** What needs to be done **
Transcribe the lines from the one containing "Where should I" through the one containing "tap(164, 317)", including both of those lines, and leave out the pictures.

** Material **
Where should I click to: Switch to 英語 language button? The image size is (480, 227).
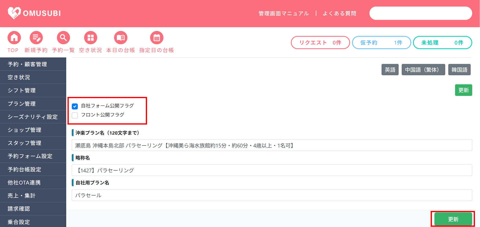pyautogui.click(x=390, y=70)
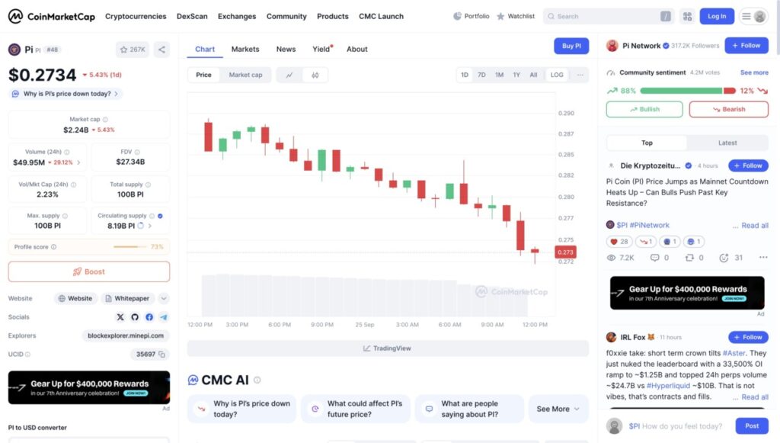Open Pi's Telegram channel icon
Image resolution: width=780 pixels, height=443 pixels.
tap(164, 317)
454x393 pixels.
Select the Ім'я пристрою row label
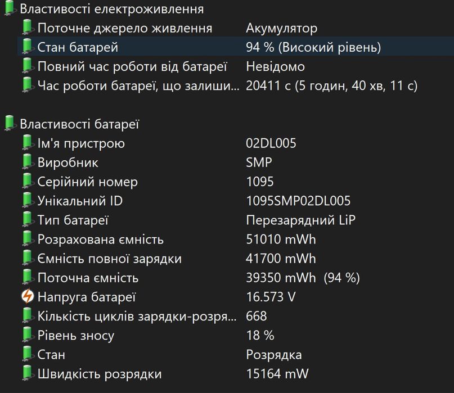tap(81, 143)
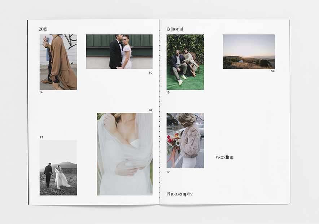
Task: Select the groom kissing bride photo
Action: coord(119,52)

...

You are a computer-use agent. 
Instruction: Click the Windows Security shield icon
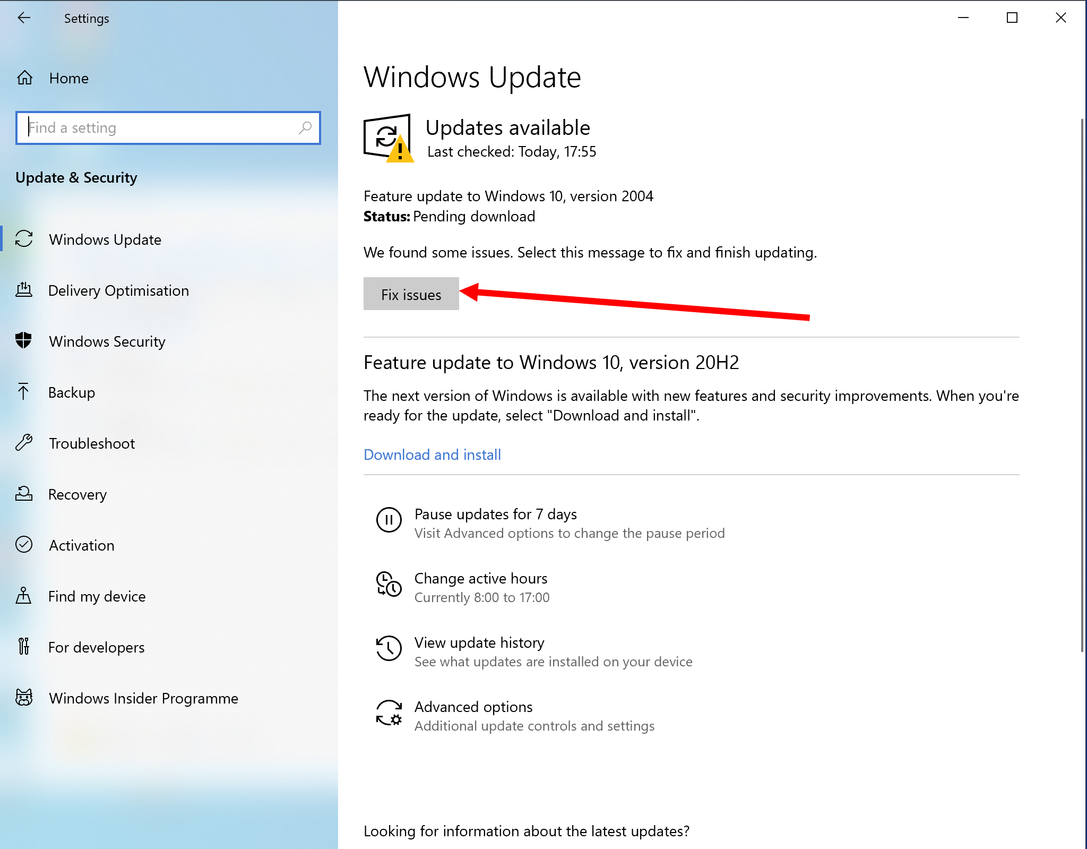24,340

** Completed exercise **
Where should I click to: Switch to 英語 language button? The image size is (480, 227).
pyautogui.click(x=390, y=70)
Open Pi's Telegram channel icon
Image resolution: width=780 pixels, height=443 pixels.
tap(164, 317)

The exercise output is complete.